[[ Records supplied, beginning ]]

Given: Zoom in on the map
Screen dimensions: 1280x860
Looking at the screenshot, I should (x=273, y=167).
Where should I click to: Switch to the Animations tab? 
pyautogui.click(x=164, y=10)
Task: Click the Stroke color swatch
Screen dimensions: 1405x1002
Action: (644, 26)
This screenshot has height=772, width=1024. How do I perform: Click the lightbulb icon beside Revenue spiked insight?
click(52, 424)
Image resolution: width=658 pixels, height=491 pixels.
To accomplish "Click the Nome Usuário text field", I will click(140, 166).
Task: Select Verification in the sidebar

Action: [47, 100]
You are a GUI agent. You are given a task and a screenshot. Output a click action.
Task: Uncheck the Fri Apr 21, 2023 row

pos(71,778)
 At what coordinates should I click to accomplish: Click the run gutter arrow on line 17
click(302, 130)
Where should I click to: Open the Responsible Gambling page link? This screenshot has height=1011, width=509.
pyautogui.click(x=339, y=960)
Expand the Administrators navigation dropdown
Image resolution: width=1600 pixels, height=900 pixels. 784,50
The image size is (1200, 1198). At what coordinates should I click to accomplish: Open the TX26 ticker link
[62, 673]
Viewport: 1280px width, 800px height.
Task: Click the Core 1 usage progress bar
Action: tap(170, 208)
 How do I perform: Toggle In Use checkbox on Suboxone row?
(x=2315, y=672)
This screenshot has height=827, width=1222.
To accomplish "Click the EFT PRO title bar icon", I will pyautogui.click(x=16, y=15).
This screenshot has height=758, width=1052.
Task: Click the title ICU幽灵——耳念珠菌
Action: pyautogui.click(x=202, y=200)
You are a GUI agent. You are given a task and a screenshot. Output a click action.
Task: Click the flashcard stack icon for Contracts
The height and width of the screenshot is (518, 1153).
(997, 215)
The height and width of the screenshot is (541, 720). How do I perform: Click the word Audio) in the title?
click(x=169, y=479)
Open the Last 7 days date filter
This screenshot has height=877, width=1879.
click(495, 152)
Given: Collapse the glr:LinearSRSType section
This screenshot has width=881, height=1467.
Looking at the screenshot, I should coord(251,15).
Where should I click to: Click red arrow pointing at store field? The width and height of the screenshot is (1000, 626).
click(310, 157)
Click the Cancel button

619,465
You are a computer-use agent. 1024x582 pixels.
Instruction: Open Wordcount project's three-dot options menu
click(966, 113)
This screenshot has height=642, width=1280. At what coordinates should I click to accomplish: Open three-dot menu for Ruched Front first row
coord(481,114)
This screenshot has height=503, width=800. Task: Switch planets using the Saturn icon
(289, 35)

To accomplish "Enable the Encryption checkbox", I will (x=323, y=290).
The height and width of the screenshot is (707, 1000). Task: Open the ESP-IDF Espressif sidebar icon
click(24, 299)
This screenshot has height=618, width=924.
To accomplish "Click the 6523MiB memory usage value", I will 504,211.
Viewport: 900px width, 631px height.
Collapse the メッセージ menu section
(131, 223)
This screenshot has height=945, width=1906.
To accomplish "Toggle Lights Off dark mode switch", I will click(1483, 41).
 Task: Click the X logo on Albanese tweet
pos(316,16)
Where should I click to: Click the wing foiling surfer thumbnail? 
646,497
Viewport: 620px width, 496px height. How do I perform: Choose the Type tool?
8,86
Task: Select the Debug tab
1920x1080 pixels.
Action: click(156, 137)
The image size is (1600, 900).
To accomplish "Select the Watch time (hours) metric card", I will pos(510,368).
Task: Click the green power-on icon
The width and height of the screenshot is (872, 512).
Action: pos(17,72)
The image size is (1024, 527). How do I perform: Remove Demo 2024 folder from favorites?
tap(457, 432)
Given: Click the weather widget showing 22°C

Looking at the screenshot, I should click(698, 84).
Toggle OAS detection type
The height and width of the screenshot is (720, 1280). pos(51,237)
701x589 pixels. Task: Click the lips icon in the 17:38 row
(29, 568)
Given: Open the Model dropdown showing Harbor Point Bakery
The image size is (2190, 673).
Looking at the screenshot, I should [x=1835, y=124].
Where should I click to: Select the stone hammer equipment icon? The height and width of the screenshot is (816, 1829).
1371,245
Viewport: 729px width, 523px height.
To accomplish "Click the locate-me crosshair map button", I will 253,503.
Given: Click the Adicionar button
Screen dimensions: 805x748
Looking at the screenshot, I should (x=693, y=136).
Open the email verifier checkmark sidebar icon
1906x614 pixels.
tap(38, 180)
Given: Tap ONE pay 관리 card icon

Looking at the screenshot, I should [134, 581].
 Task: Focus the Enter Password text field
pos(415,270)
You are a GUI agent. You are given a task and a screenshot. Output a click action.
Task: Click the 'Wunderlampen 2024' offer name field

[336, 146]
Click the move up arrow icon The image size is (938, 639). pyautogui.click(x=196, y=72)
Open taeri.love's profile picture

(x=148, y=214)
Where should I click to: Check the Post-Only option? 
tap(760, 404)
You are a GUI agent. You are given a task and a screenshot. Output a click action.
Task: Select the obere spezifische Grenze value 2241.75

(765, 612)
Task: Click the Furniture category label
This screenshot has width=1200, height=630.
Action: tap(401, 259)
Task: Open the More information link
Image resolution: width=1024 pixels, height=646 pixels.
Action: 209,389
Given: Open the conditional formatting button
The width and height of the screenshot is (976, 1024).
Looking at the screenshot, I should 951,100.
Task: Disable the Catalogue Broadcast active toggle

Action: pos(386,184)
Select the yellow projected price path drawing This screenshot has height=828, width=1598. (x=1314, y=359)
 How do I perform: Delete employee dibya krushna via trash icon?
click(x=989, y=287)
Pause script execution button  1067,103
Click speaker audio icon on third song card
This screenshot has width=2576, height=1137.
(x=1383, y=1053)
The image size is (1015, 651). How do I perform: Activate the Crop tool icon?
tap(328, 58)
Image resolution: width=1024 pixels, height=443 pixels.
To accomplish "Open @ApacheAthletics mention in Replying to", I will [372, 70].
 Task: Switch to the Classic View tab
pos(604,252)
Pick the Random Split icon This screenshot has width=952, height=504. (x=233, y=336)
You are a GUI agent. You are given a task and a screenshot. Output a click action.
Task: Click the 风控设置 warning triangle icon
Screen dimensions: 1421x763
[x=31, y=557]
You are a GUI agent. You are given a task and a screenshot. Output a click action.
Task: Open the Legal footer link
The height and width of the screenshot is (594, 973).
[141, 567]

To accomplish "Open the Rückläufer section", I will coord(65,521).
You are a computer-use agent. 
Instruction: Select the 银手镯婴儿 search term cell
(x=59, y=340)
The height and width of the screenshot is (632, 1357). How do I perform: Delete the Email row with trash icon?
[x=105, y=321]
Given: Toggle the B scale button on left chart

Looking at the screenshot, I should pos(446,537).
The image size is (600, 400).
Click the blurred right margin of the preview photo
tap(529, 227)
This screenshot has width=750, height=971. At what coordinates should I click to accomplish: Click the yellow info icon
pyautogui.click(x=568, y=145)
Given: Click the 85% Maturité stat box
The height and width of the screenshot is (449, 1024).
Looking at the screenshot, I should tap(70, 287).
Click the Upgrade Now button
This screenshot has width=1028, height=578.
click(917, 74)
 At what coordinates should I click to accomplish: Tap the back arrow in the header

[[ Records supplied, end ]]

_What you will do_
The answer is the full set of records, printed exactly as given.

_Exercise output_
Given: Zoom in on the map
Screen dimensions: 1280x860
Looking at the screenshot, I should (x=273, y=167).
Where should I click to: Switch to the Animations tab? 
pyautogui.click(x=164, y=10)
Task: Click the Stroke color swatch
Screen dimensions: 1405x1002
Action: (644, 26)
This screenshot has height=772, width=1024. How do I perform: Click the lightbulb icon beside Revenue spiked insight?
click(52, 424)
Image resolution: width=658 pixels, height=491 pixels.
To accomplish "Click the Nome Usuário text field", I will click(140, 166).
Task: Select Verification in the sidebar

Action: [47, 100]
You are a GUI agent. You are given a task and a screenshot. Output a click action.
Task: Uncheck the Fri Apr 21, 2023 row

pos(71,778)
 At what coordinates should I click to accomplish: Click the run gutter arrow on line 17
click(302, 130)
Where should I click to: Open the Responsible Gambling page link? This screenshot has height=1011, width=509.
pyautogui.click(x=339, y=960)
Expand the Administrators navigation dropdown
Image resolution: width=1600 pixels, height=900 pixels. 784,50
The image size is (1200, 1198). At what coordinates should I click to accomplish: Open the TX26 ticker link
[62, 673]
Viewport: 1280px width, 800px height.
Task: Click the Core 1 usage progress bar
Action: tap(170, 208)
 How do I perform: Toggle In Use checkbox on Suboxone row?
(x=2315, y=672)
This screenshot has height=827, width=1222.
To accomplish "Click the EFT PRO title bar icon", I will pyautogui.click(x=16, y=15).
This screenshot has height=758, width=1052.
Task: Click the title ICU幽灵——耳念珠菌
Action: pyautogui.click(x=202, y=200)
You are a GUI agent. You are given a task and a screenshot. Output a click action.
Task: Click the flashcard stack icon for Contracts
The height and width of the screenshot is (518, 1153).
(997, 215)
The height and width of the screenshot is (541, 720). How do I perform: Click the word Audio) in the title?
click(x=169, y=479)
Open the Last 7 days date filter
This screenshot has height=877, width=1879.
click(495, 152)
Given: Collapse the glr:LinearSRSType section
This screenshot has width=881, height=1467.
Looking at the screenshot, I should coord(251,15).
Where should I click to: Click red arrow pointing at store field? The width and height of the screenshot is (1000, 626).
click(310, 157)
Click the Cancel button

619,465
You are a computer-use agent. 1024x582 pixels.
Instruction: Open Wordcount project's three-dot options menu
click(966, 113)
This screenshot has height=642, width=1280. At what coordinates should I click to accomplish: Open three-dot menu for Ruched Front first row
coord(481,114)
This screenshot has height=503, width=800. Task: Switch planets using the Saturn icon
(289, 35)

To accomplish "Enable the Encryption checkbox", I will (x=323, y=290).
The height and width of the screenshot is (707, 1000). Task: Open the ESP-IDF Espressif sidebar icon
click(24, 299)
This screenshot has height=618, width=924.
To accomplish "Click the 6523MiB memory usage value", I will 504,211.
Viewport: 900px width, 631px height.
Collapse the メッセージ menu section
(131, 223)
This screenshot has height=945, width=1906.
To accomplish "Toggle Lights Off dark mode switch", I will click(1483, 41).
 Task: Click the X logo on Albanese tweet
pos(316,16)
Where should I click to: Click the wing foiling surfer thumbnail? 
646,497
Viewport: 620px width, 496px height. How do I perform: Choose the Type tool?
8,86
Task: Select the Debug tab
1920x1080 pixels.
Action: click(156, 137)
The image size is (1600, 900).
To accomplish "Select the Watch time (hours) metric card", I will pos(510,368).
Task: Click the green power-on icon
The width and height of the screenshot is (872, 512).
Action: pos(17,72)
The image size is (1024, 527). How do I perform: Remove Demo 2024 folder from favorites?
tap(457, 432)
Given: Click the weather widget showing 22°C

Looking at the screenshot, I should click(698, 84).
Toggle OAS detection type
The height and width of the screenshot is (720, 1280). pos(51,237)
701x589 pixels. Task: Click the lips icon in the 17:38 row
(29, 568)
Given: Open the Model dropdown showing Harbor Point Bakery
The image size is (2190, 673).
Looking at the screenshot, I should [x=1835, y=124].
Where should I click to: Select the stone hammer equipment icon? The height and width of the screenshot is (816, 1829).
1371,245
Viewport: 729px width, 523px height.
To accomplish "Click the locate-me crosshair map button", I will 253,503.
Given: Click the Adicionar button
Screen dimensions: 805x748
Looking at the screenshot, I should (x=693, y=136).
Open the email verifier checkmark sidebar icon
1906x614 pixels.
tap(38, 180)
Given: Tap ONE pay 관리 card icon

Looking at the screenshot, I should [134, 581].
 Task: Focus the Enter Password text field
pos(415,270)
You are a GUI agent. You are given a task and a screenshot. Output a click action.
Task: Click the 'Wunderlampen 2024' offer name field

[336, 146]
Click the move up arrow icon The image size is (938, 639). pyautogui.click(x=196, y=72)
Open taeri.love's profile picture

(x=148, y=214)
Where should I click to: Check the Post-Only option? 
tap(760, 404)
You are a GUI agent. You are given a task and a screenshot. Output a click action.
Task: Select the obere spezifische Grenze value 2241.75

(765, 612)
Task: Click the Furniture category label
This screenshot has width=1200, height=630.
Action: tap(401, 259)
Task: Open the More information link
Image resolution: width=1024 pixels, height=646 pixels.
Action: 209,389
Given: Open the conditional formatting button
The width and height of the screenshot is (976, 1024).
Looking at the screenshot, I should 951,100.
Task: Disable the Catalogue Broadcast active toggle

Action: pos(386,184)
Select the yellow projected price path drawing This screenshot has height=828, width=1598. (x=1314, y=359)
 How do I perform: Delete employee dibya krushna via trash icon?
click(x=989, y=287)
Pause script execution button  1067,103
Click speaker audio icon on third song card
This screenshot has width=2576, height=1137.
(x=1383, y=1053)
The image size is (1015, 651). How do I perform: Activate the Crop tool icon?
tap(328, 58)
Image resolution: width=1024 pixels, height=443 pixels.
To accomplish "Open @ApacheAthletics mention in Replying to", I will [372, 70].
 Task: Switch to the Classic View tab
pos(604,252)
Pick the Random Split icon This screenshot has width=952, height=504. (x=233, y=336)
You are a GUI agent. You are given a task and a screenshot. Output a click action.
Task: Click the 风控设置 warning triangle icon
Screen dimensions: 1421x763
[x=31, y=557]
You are a GUI agent. You are given a task and a screenshot. Output a click action.
Task: Open the Legal footer link
The height and width of the screenshot is (594, 973).
[141, 567]

To accomplish "Open the Rückläufer section", I will coord(65,521).
You are a computer-use agent. 
Instruction: Select the 银手镯婴儿 search term cell
(x=59, y=340)
The height and width of the screenshot is (632, 1357). How do I perform: Delete the Email row with trash icon?
[x=105, y=321]
Given: Toggle the B scale button on left chart

Looking at the screenshot, I should pos(446,537).
The image size is (600, 400).
Click the blurred right margin of the preview photo
tap(529, 227)
This screenshot has width=750, height=971. At what coordinates should I click to accomplish: Click the yellow info icon
pyautogui.click(x=568, y=145)
Given: Click the 85% Maturité stat box
The height and width of the screenshot is (449, 1024).
Looking at the screenshot, I should tap(70, 287).
Click the Upgrade Now button
This screenshot has width=1028, height=578.
click(917, 74)
 At what coordinates should I click to accomplish: Tap the back arrow in the header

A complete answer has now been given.